Es war Nacht. Durch das Fenster fiel nur wenig Licht der Straßenlaternen. Und
doch war es für ihn nicht Nacht genug. Er presste die Handballen auf die Augen,
so lange und so fest, bis er einen dumpfen, in den Mittelpunkt seines Kopfes
strahlenden Schmerz verspürte.
    Eine Wohltat war dieser Schmerz, er würde schnell nachlassen, und
mit dem Nachlassen könnte er vielleicht Erlösung finden. Doch seine Hoffnung
erfüllte sich nicht. Die Bilder kehrten zurück, sobald der Schmerz sich
verflüchtigt hatte, sobald die Lichtpunkte und Blitze, die seine Handballen auf
den Netzhäuten erzeugt hatten, abgezogen waren wie ein nächtliches
Sommergewitter.
    Die Frau.
    Sie hat nichts mit alldem zu tun.
    Sie ist nicht Teil des Planes.
    Spiss musste sterben. Der Redakteur musste sterben. Sie haben Carla
auf dem Gewissen. Sie sind schuldig, mehr oder weniger, so oder so. Sie haben
den Tod verdient. Und der Fotograf, Tinhofer heißt er, hat ihn am allermeisten
verdient.
    Aber die Frau?
    Er dachte an seine Frau, wie sie war während ihrer Ehe, wie sie war
während ihres Zusammenlebens, wie sie war, als Carla starb.

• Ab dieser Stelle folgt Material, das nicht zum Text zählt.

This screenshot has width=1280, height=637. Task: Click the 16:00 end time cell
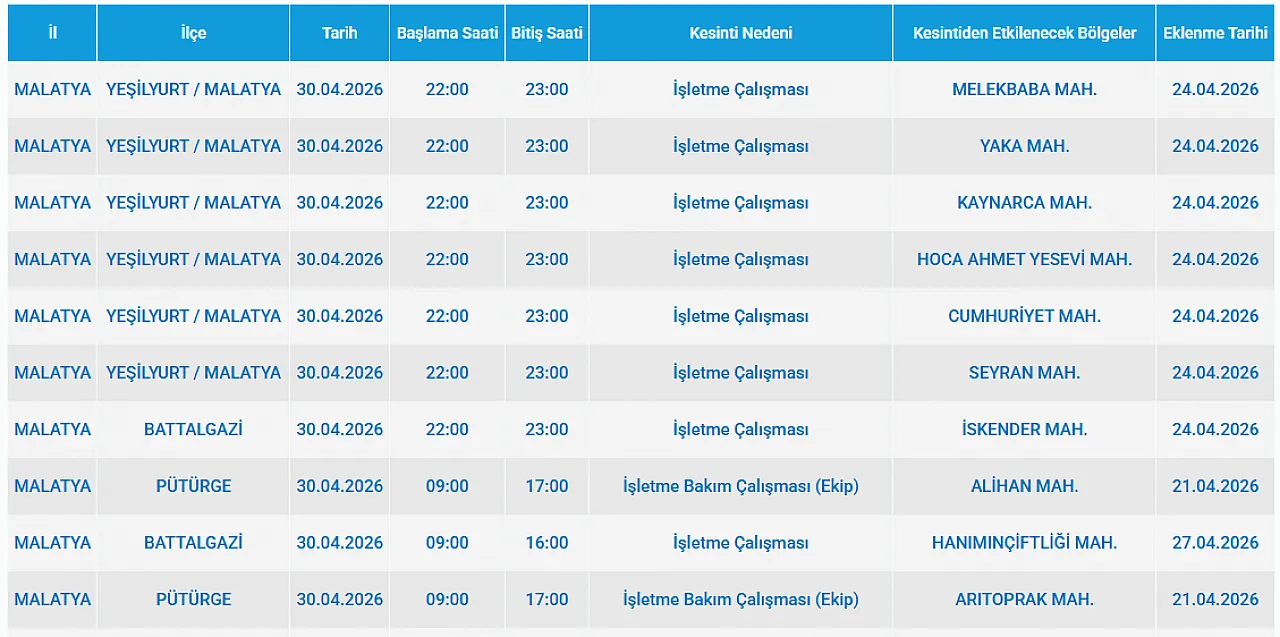point(546,543)
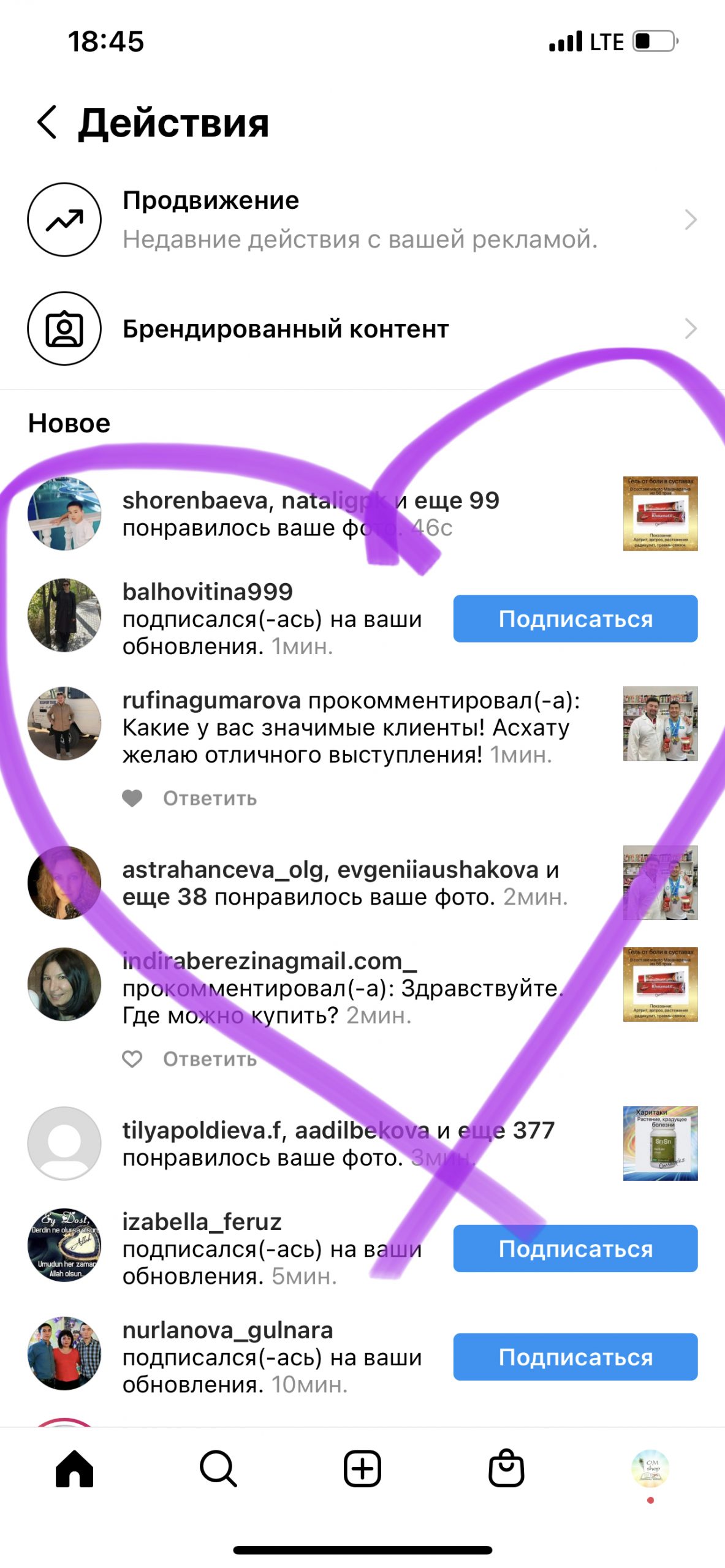Image resolution: width=725 pixels, height=1568 pixels.
Task: Open the Брендированный контент person icon
Action: coord(64,328)
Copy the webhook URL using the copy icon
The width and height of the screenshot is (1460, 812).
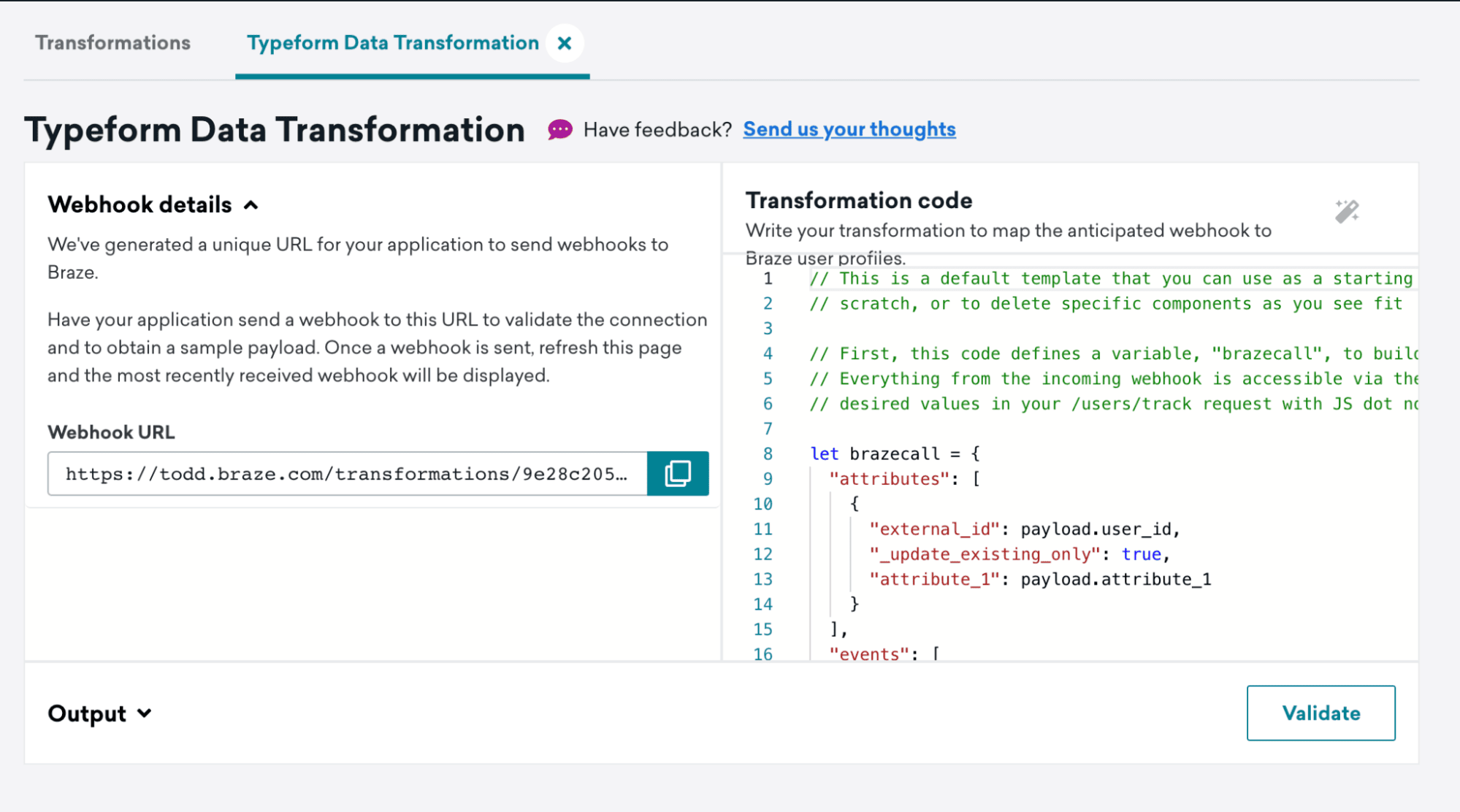(x=677, y=473)
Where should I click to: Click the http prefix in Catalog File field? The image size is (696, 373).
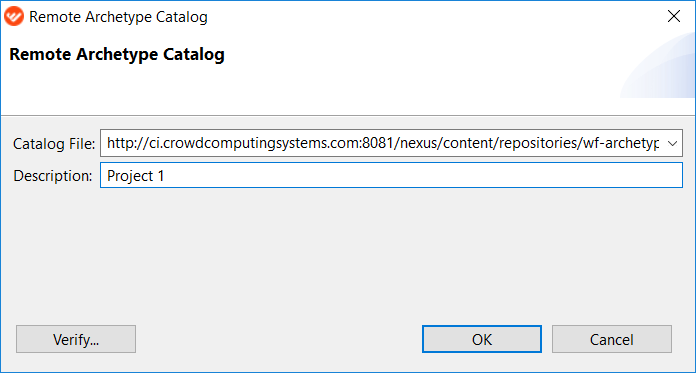tap(122, 143)
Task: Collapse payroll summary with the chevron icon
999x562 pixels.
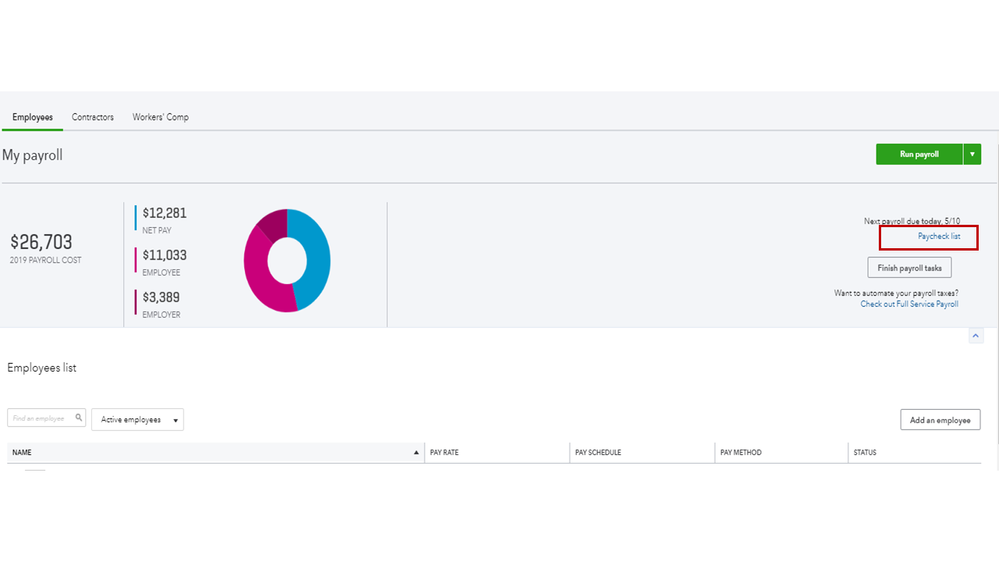Action: pyautogui.click(x=975, y=336)
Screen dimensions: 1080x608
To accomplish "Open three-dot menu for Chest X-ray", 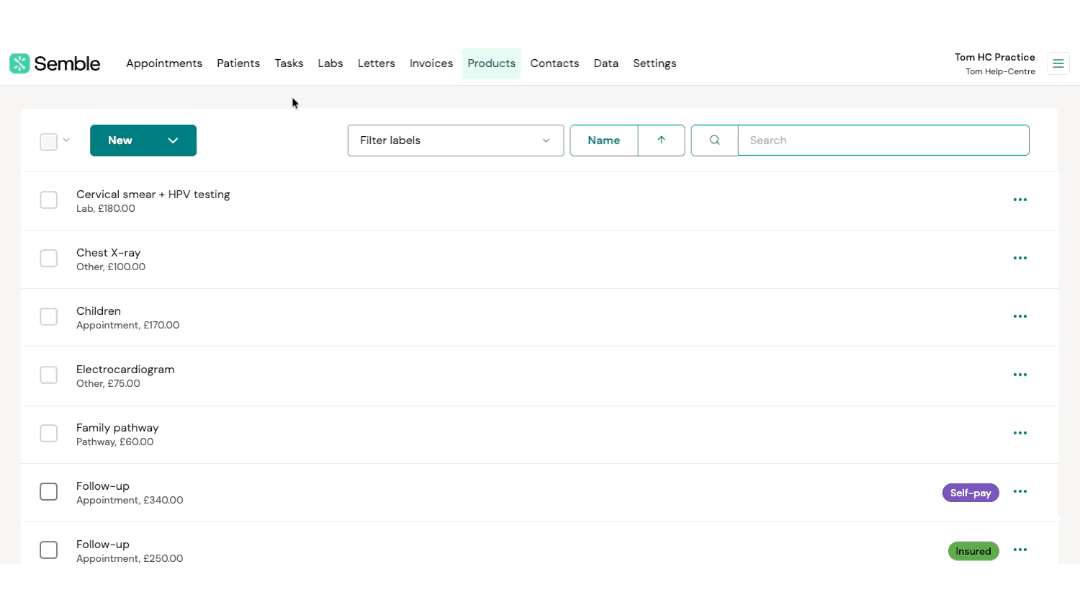I will pyautogui.click(x=1020, y=258).
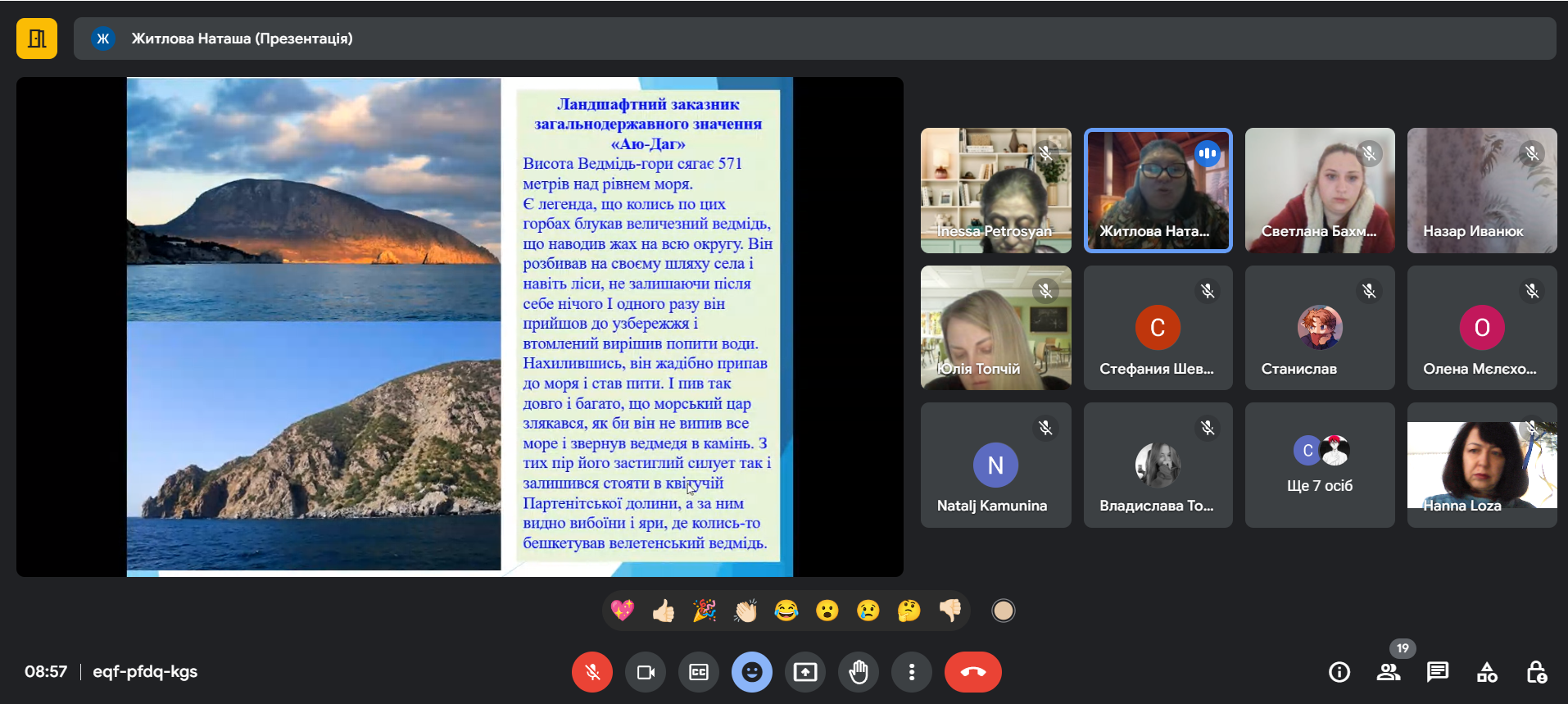Image resolution: width=1568 pixels, height=704 pixels.
Task: Open more options menu
Action: (x=911, y=672)
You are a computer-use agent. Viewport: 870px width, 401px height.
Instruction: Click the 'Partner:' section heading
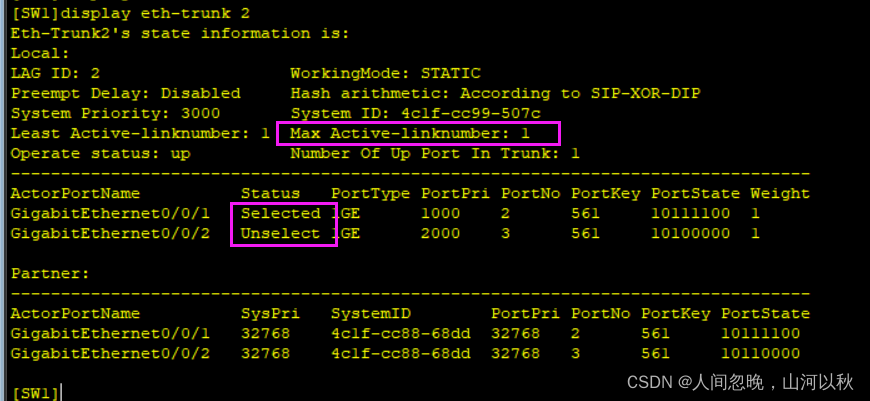(x=50, y=273)
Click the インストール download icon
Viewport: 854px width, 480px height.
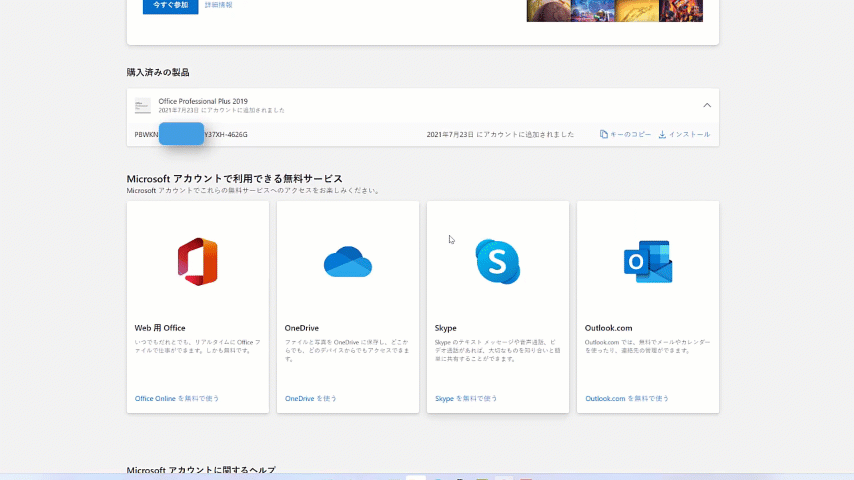(x=662, y=134)
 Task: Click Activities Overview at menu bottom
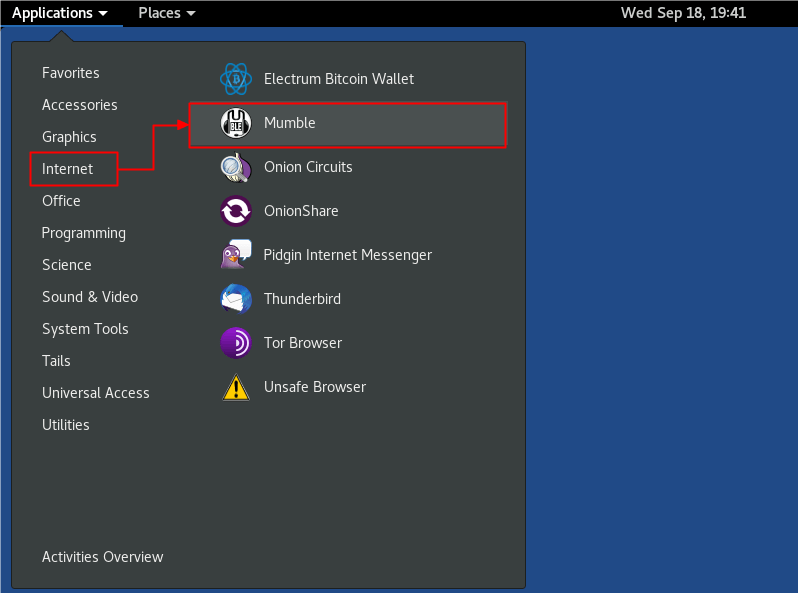(102, 557)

    Sie hätte das nicht gewollt, dachte er. Nie hätte sie das gewollt.
    Wahrscheinlich hätte sie auch alles andere nicht gewollt. Aber daran
ist nichts zu ändern. Das muss sein. Niemand war daran interessiert gewesen,
die Schuldigen zu bestrafen. Niemand hat etwas getan, um meiner Carla zu ihrem
Recht zu verhelfen. All die Jahre nicht.
    So wollte ich nicht sterben. Nicht mit dem Wissen, dass diese
Schweine ungestraft davongekommen sind.
    Alles ist gut gelaufen, seit er über das Geld seiner verstorbenen
Frau verfügen konnte, seit er in seinem Herkunftsland einen »Dienstleister«
geboten bekam, der all das für ihn erledigen würde, was er, allein schon wegen
seines Alters, nicht mehr geschafft hätte. Den Mann hatte er nie zuvor gesehen,
sie waren zwar über sechs Ecken miteinander verwandt, aber er war ihm fremd,
und er war froh, wenn er wieder weg sein würde. Er bekam das Geld, erledigte,
was zu erledigen war. Dann sollte er auf Nimmerwiedersehen verschwinden.
    Ja, bisher war alles so gelaufen, wie er sich das gewünscht hatte.
Zwei der Schuldigen waren tot. Der erste hatte zu wenig gelitten, das war ihm
nicht recht gewesen, aber wenigstens war er tot, anstatt sich einen ruhigen,
reichen, sorgenfreien Lebensabend gönnen zu können. Der zweite war wohl so
gestorben, wie es die Gerechtigkeit wollte: langsam und qualvoll. Und dieser
Mann hatte den Preis dafür bezahlt, dass er ihn, Manczic, beschmutzt und seine
Ehe zerstört hatte.
    Und der dritte hatte nur noch Stunden oder Tage …
    Doch zu welchem Preis?
    Die Frau!
    Sie würde sterben. Sie hatte nichts mit der Sache zu tun.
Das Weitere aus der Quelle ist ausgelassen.